Stated exercise
Answer these questions about the leadership article:
1. On what date was it published?
2. In a mental panic to regain control, what three things does the article say we do?
3. What does it say our brain instinctively seeks?

May 23, 2018 / LIVE & WORK JOYFULLY
May 23, 2018
Disruptive times call for transformational leaders with a knack for addressing complex problems. To navigate effectively, we must learn to let go—and become more complex ourselves.
We live in an age of accelerating disruption. Every company is facing up to the profound changes wrought by digitization. Industry boundaries have become permeable. Data, algorithms, and artificial intelligence are changing the nature of forecasting, decision making, and the workplace itself. All this is happening at once, and established companies are responding by rethinking their business models, redesigning their organizations, adopting novel agile-management practices, and embracing design thinking.
We’ve had a front-row seat at many such transformation efforts. Their importance, and the challenge they pose for institutions, has been well documented by management writers. But comparatively little attention has been paid to the cognitive and emotional load that change of this magnitude creates for the individuals involved—including the senior executives responsible for the success or failure of these corporate transformations. What makes the burden especially onerous is the lack of clear answers: the very nature of disruption means that even the best, most prescient leaders will be steering their company into, and through, a fog of uncertainty.
You aren’t alone if you feel threatened by this—everyone does, whether consciously or subconsciously. Even seasoned leaders internalize the acute stress of such moments—so much so that their judgment and decision-making skills seem insufficient. The result? They fall back on old habits, which, unfortunately, are almost always out of sync with what the current context demands.
The problem isn’t the problem; our relationship to the problem is the problem. In other words, we have many of the skills needed to handle what’s being thrown at us. But when faced with continual complexity at unprecedented pace, our survival instincts kick in. In a mental panic to regain control, we fight, flee, or freeze: we act before thinking (“we’ve got to make some kind of decision, now!”), we analyze an issue to the point of paralysis, or we abdicate responsibility by ignoring the problem or shunting it off to a committee or task force. We need inner agility, but our brain instinctively seeks stasis. At the very time that visionary, empathetic, and creative leadership is needed, we fall into conservative, rigid old habits.

Dataset content
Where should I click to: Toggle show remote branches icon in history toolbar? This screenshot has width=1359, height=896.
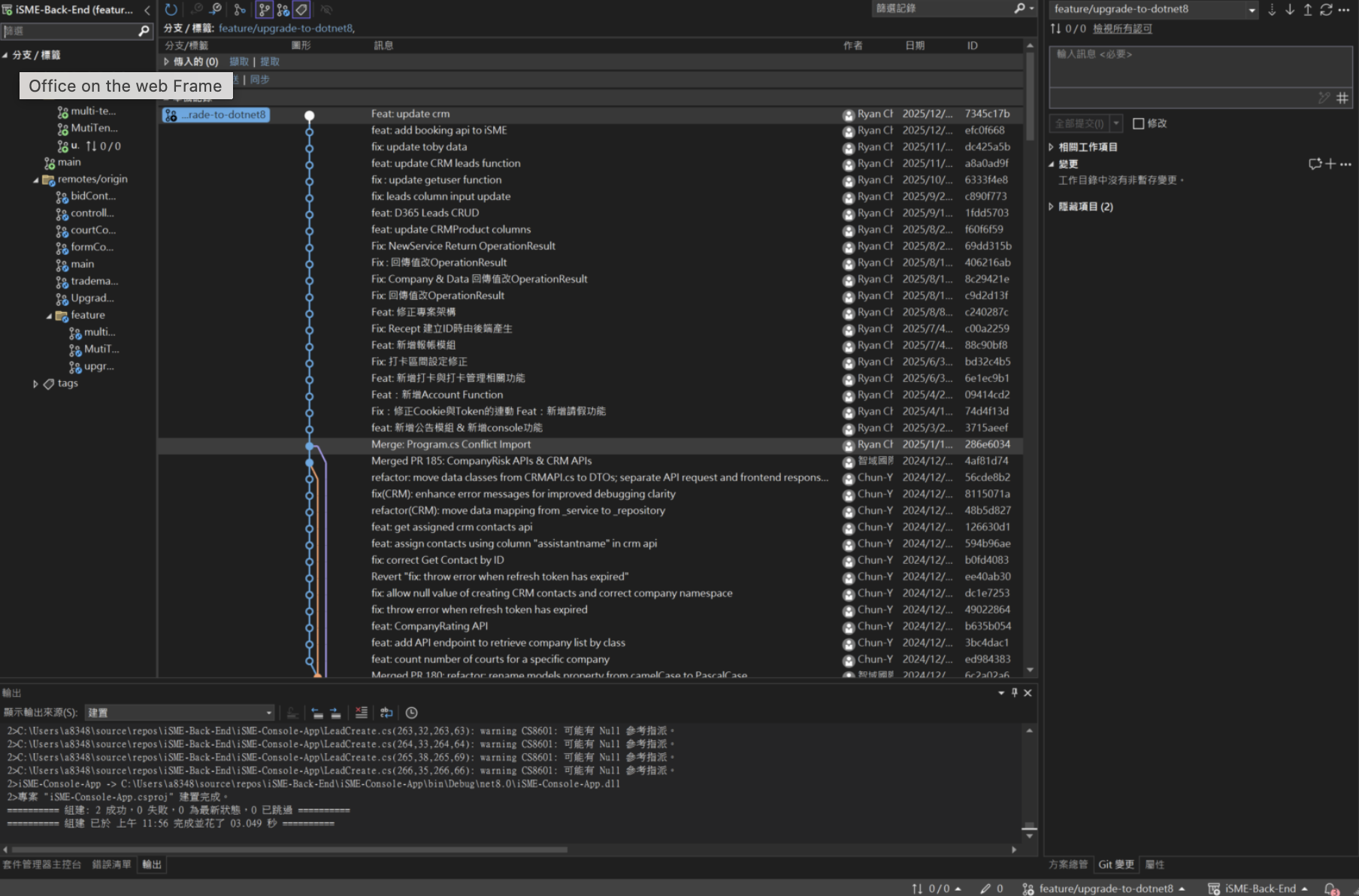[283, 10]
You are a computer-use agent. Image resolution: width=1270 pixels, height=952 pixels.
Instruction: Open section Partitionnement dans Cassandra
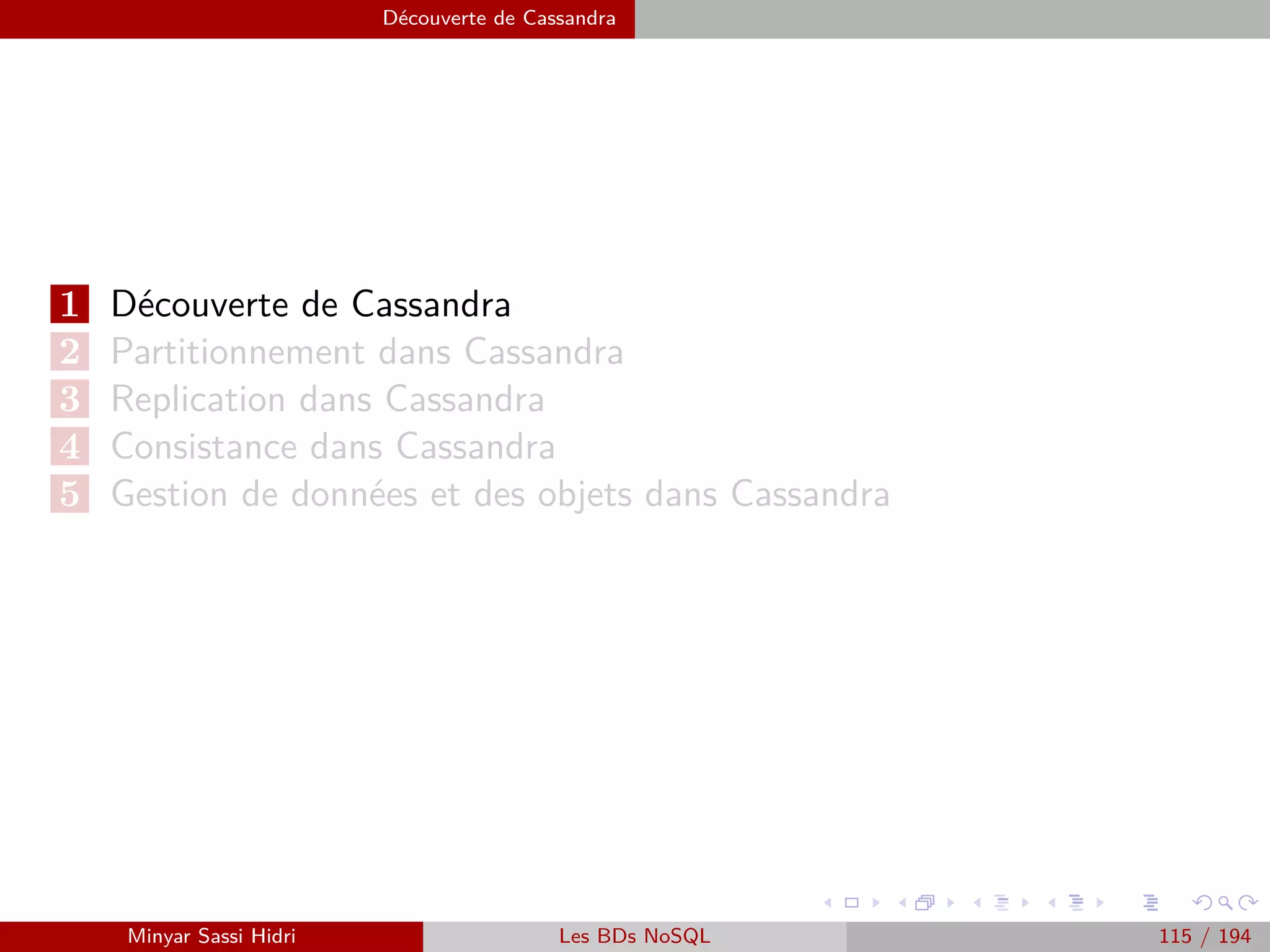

Output for this task
1. May 23, 2018
2. Fight, flee, or freeze
3. Stasis